4. Leverage the content to generate leads

The inbound nature of content marketing means that there is potentially valuable intelligence available to the sales team. The monitoring of our Customers and how they interact with our website means that we know who is visiting our site where they are going, what pages they viewed how long they have remained on those pages thereby indicating how interested they may be in that topic.

If the website is set up correctly, we can encourage engagement with the ability to add comments to Blogs and News items on the site. Also, participation on social media can provide valuable insight into where the customer is on their buying journey and what is of interest to them.

All of this can occur before the first face-to-face engagement providing Customers with valuable information to engage in a face to face interaction which is very focused on their needs and objectives. Armed with this pre-knowledge ensures that the initial sales conversation becomes a continuation of the process, not the beginning. This, in turn, leads to better quality discussions and better relationship and a two-way relational conversation, not a sales pitch.

By only engaging this far down the customer journey means that we can ensure that we are making the very best use of our limited salespeople and that the Customer has qualified themselves as a quality prospective lead.

5. Measure and optimise results

The empowerment of the buyer facilitated by the Internet has meant that the customer controls the buying process. This does not mean however that the power has entirely left the seller.

The information gleaned from how the Customer has interacted with our website allows us to better understand our Return on Marketing Investment (ROMI) through improved analytics on issues such as Page use, social media reach, keyword rankings, landing page conversions etc. This enables better lead and sales conversion rates and both the number and quality of the appointments lead to better and more focused proposals. Ultimately leading to an increase in value delivery to the Customer.

The empowerment of the buyer facilitated by the Internet has meant that the customer controls the buying process. This does not mean however that the power has entirely left the seller. Click To Tweet


This research has highlighted the need for suppliers to adopt a more customer-centric approach throughout the buying process.

In the area of lead generation, most FM suppliers still expect their salespeople to source their opportunities or use “interruptive” techniques, such as telemarketing, to generate appointments for them.

These techniques are unpopular with Customers and are damaging to our company’s marketing efforts. We need to move away from interuptive marketing, to a place where Customers can find us and engage with us at a scale that allows us to nurture that relationship over many months before the Customer decides to engage face to face.
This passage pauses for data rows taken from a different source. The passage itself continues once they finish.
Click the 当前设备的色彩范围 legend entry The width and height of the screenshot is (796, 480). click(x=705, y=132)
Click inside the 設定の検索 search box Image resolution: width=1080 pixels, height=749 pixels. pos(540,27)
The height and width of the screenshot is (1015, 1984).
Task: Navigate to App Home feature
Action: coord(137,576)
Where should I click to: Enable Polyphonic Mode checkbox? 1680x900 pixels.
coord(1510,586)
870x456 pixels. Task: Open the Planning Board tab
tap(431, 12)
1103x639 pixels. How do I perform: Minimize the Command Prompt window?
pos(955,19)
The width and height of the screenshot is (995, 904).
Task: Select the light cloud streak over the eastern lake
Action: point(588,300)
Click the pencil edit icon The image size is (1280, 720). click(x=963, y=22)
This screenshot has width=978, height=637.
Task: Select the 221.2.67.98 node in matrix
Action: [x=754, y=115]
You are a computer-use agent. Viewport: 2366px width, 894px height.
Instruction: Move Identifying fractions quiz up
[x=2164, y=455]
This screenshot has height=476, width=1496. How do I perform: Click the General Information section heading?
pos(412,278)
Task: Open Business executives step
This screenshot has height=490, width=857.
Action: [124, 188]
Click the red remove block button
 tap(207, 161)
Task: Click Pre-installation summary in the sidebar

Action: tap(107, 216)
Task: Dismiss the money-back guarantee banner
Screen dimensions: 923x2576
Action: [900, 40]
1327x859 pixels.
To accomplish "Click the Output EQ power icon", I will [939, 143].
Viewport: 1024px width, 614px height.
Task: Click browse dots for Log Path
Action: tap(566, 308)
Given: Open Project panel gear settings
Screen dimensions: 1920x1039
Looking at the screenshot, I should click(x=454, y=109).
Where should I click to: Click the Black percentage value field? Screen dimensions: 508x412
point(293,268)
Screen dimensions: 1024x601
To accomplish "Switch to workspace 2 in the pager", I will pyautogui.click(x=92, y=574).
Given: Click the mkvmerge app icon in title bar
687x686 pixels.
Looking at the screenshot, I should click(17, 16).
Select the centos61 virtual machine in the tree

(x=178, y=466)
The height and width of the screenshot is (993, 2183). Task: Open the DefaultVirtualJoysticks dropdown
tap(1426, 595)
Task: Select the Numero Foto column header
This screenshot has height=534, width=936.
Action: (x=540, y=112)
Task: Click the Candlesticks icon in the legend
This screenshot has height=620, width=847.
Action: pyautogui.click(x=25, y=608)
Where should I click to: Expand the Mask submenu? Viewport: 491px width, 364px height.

Maintaining armies of telesales people, together with the outbound email marketing campaigns need to be a thing of the past.

The Customer has taken charge of the buying process, and it is buyers that find suppliers, these days, not the other way around. So suppliers need to make sure that they can be easily “found”. FM suppliers and service providers need to respond by adopting a more Customer-friendly approach to lead generation by using content and inbound marketing to attract new buyers.

Therefore the essential thing for suppliers to take away here is the need to define their value propositions clearly and succinctly, to stand out from the crowd, and position themselves as thought-leaders during the evaluation phase and turning traditional marketing on its head to develop a trusted relationship

Then, once in the bidding process, a suppliers’ success becomes highly dependent on their depth of understanding of a Customer’s needs.
In many respects, this is a “back-to-basics” approach, but it does hold the key to sales success.

By publishing the right content in the right place at the right time, our marketing becomes relevant and helpful to our customers, not interruptive.
Inbound marketing attracts qualified prospects to our business and keeps them coming back for more … because they want to!